AWS recently announced the release of MariaDB 10.2 for RDS. One of customer needs this release for GIS indexing .The recent encounter on a Replication issue with RDS MariaDB 10.2 is briefed here .
Problem Statement:
After the upgrade of replicas to MariaDB 10.2 on RDS, Once replication is stopped manually through “call mysql.rds_stop_replication;” or replication failed due to some error. Replication cannot be started back using “call mysql.rds_start_replication;” and there is no straightforward way or documented process to start the replication back. Also, most of the replication related RDS commands like skip errors etc will not work. This is due to the implementation of replication handling in RDS.
Summary:
On Jan 5, 2018, RDS announced support for MariaDB 10.2. Release Notes From Amazon
To test the release we tried upgrading one of our read replicas used for development and testing on RDS from 10.1.23 to 10.2.11.
Reproducible Test Case:
### I have a running slave upgraded to MariaDB 10.2
mysql> select @@version;
+-----------------+
| @@version |
+-----------------+
| 10.2.11-MariaDB |
+-----------------+
mysql> pager grep -i 'Running:\|Seconds'
mysql> show slave status\G
Slave_IO_Running: Yes
Slave_SQL_Running: Yes
Seconds_Behind_Master: 0
### Stopping replication manually
mysql> call mysql.rds_stop_replication;
+----------------------------------------------------------------------------+
| Message |
+----------------------------------------------------------------------------+
| Slave has encountered an error. Run SHOW SLAVE STATUS\G; to see the error. |
+----------------------------------------------------------------------------+
1 row in set (1.39 sec)
Query OK, 0 rows affected (1.54 sec)
### RDS threw error info here because, even after RDS performing “STOP SLAVE”, it sees threads owned by “system user”, Which we detailed in the later section.

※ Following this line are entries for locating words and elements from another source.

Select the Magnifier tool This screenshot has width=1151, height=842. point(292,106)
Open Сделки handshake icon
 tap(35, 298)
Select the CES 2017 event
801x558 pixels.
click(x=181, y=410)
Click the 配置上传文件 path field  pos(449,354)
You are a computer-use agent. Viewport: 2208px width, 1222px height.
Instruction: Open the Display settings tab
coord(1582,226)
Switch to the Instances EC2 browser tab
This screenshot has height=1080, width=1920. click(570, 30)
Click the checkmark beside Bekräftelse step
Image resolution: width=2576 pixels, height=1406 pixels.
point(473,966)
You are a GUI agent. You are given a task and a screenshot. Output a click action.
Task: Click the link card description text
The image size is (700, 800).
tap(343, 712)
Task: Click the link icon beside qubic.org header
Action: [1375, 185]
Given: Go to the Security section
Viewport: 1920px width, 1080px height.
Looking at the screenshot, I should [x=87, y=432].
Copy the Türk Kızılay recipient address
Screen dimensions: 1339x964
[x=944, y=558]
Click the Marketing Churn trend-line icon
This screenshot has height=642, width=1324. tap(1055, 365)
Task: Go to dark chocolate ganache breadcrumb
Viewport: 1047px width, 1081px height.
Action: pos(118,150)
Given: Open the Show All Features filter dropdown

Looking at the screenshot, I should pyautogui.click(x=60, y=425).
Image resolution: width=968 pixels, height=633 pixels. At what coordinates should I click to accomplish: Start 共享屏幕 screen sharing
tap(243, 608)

### Let’s check the slave is actually stopped.
mysql> pager grep -i 'Running:\|Seconds'
mysql> show slave status\G
Slave_IO_Running: No
Slave_SQL_Running: No
Seconds_Behind_Master: NULL
### Slave is stopped, Let’s try to startup.
mysql> call mysql.rds_start_replication;
Query OK, 0 rows affected (0.48 sec)
### Call returns OK, Let’s check the status.
mysql> pager grep -i 'Running:\|Seconds'
mysql> show slave status\G
Slave_IO_Running: No
Slave_SQL_Running: No
Seconds_Behind_Master: NULL
### Call returned OK, Nothing happened.
If “call mysql.rds_start_replication” is failing or not working, there is no other documented way to start back the replication in RDS. Let’s take a deep look at RDS implementation.
RDS Implementation:
As most of us know we will not be granted super privileges on RDS, To manage replication we have to use the procedures used by RDS. This is how the procedure is implemented.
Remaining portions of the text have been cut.